In udienze successive, ha precisato Pignatone, il porporato sarà interrogato sulle altre due vicende che lo vedono coinvolto, ovvero l’acquisto del palazzo di Londra (le cui perdite, secondo i pm, ammontano a 217 milioni di euro) e i rapporti con la manager Cecilia Marogna. Quest’ultima, come ha spiegato in aula il suo legale, ha invocato il vincolo di segretezza appellandosi alla Segreteria di Stato, all’Italia e alla Nato. “La Nato – ha risposto Pignatone – non è sicuramente il mio interlocutore e in questo momento mi pare in altre faccende affaccendata”. “Le difese – si legge nell’ordinanza del Tribunale – hanno fatto molte volte riferimento ad asserite violazioni della Costituzione italiana e della Convenzioni internazionali, in particolare la Convenzione europea per i diritti dell’uomo. Più specificatamente, è stato frequente il richiamo ad (asserite) violazioni dei principi del giusto processo. In proposito si deve però innanzitutto rilevare dal punto di vista formale che nello Stato della Città del Vaticano vige il sistema delle fonti indicato nella legge sulle fonti del 2008; in questo quadro non possono trovare applicazione né la legge fondamentale di un altro Stato, qual è la Costituzione della Repubblica Italiana, né una Convenzione alla quale il Vaticano non ha aderito. Si deve poi aggiungere, dal punto di vista sostanziale, che l’ordinamento vaticano ha recepito questi principi fondamentali con propri provvedimenti legislativi”. In particolare per quanto riguarda “l’inviolabilità del diritto di difesa in ogni stato e grado del procedimento” e “i principi del giusto processo e della presunzione di innocenza”.

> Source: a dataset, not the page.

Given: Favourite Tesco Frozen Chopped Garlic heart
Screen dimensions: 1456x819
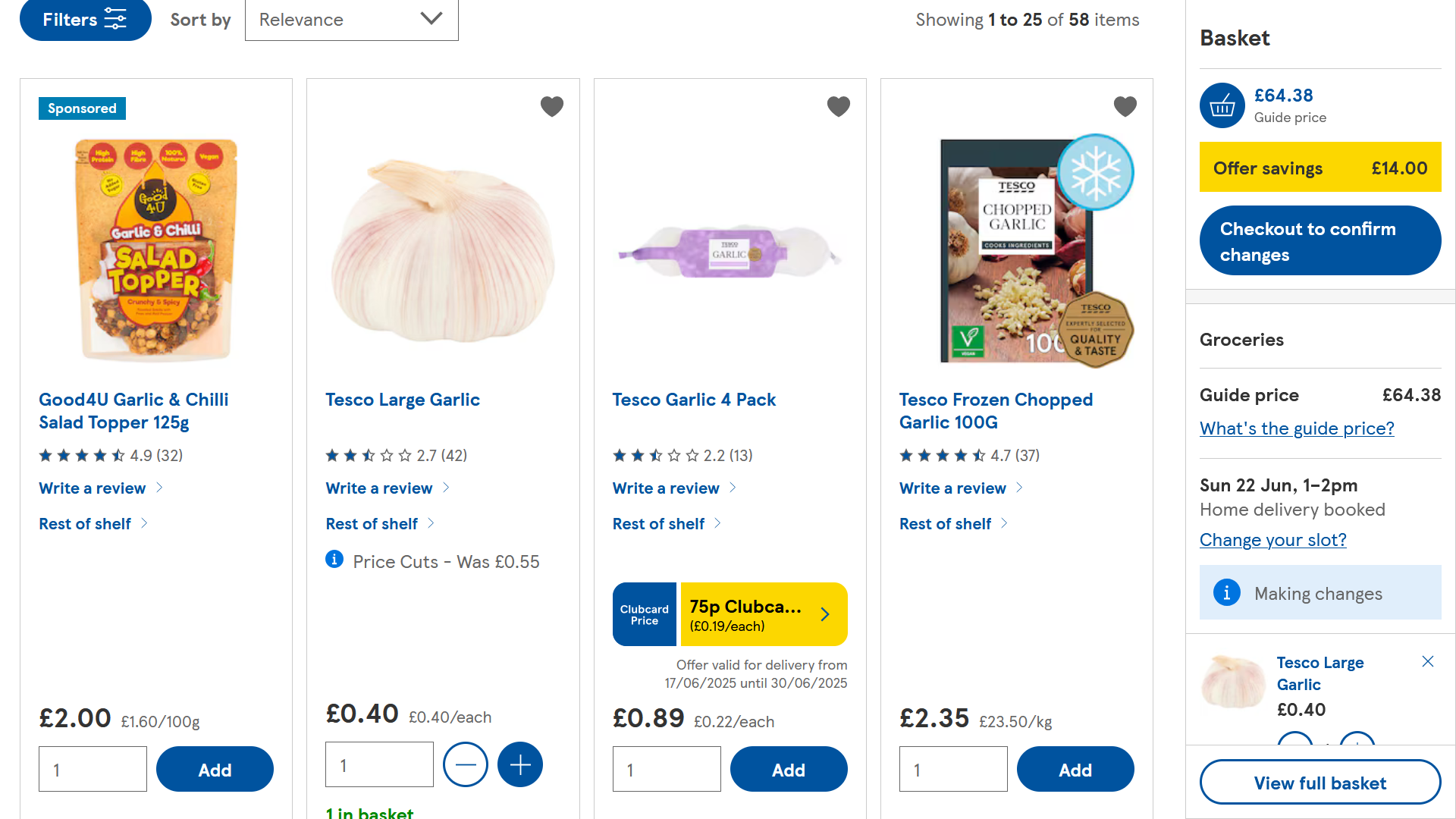Looking at the screenshot, I should [x=1125, y=106].
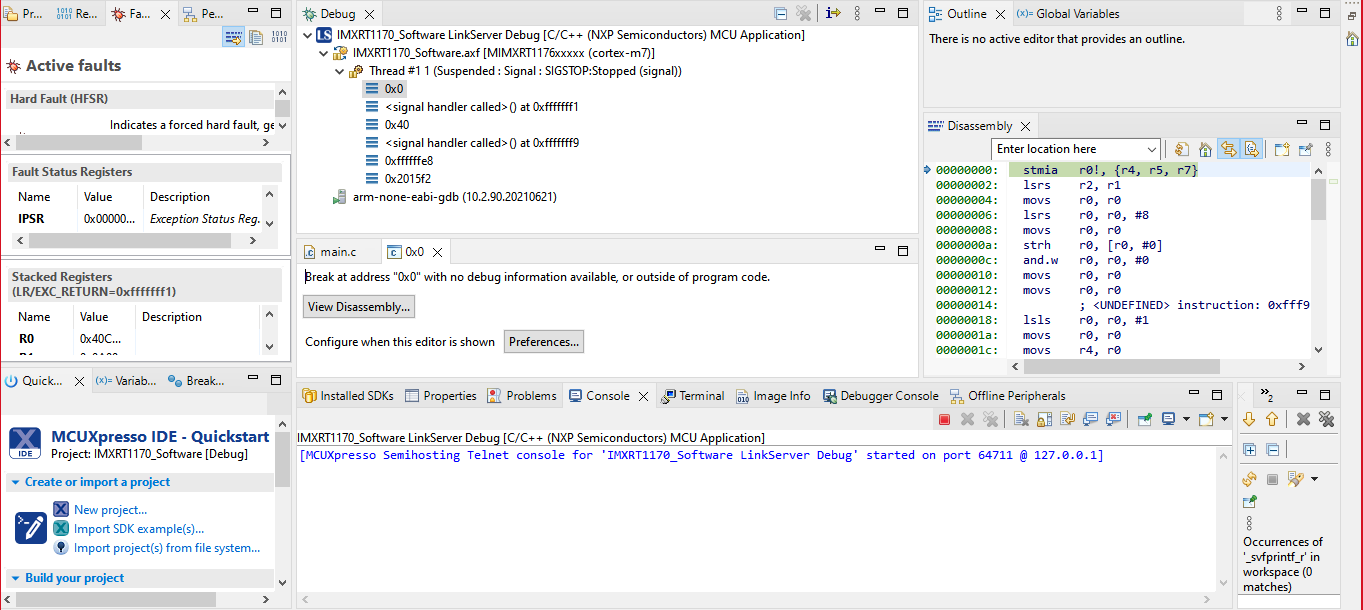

Per i giudici, infatti, “è di tutta evidenza che questi principi sono pienamente rispettati nell’ordinamento penale vaticano”. E ancora: “Del tutto irrilevanti restano pertanto le eccezioni delle difese fondate sulla asserita violazione dei principi del giusto processo individuati mediante il richiamo di singole e specifiche disposizioni della Costituzione italiana (se non addirittura del codice di rito italiano) e della Convenzione europea per i diritti dell’uomo. Allo stesso modo, del tutto ingiustificate e fuori luogo sono le definizioni di ‘processo speciale’ e ‘tribunale speciale’ usate da qualche difensore, come pure le affermazioni sull’asserita mancanza di indipendenza dei giudici vaticani contenute nelle memorie di alcuni difensori, spesso fondate su una inammissibile interpretazione della normativa delle convenzioni internazionali e della Costituzione italiana e su una lettura parziale ed erronea di quella vaticana”.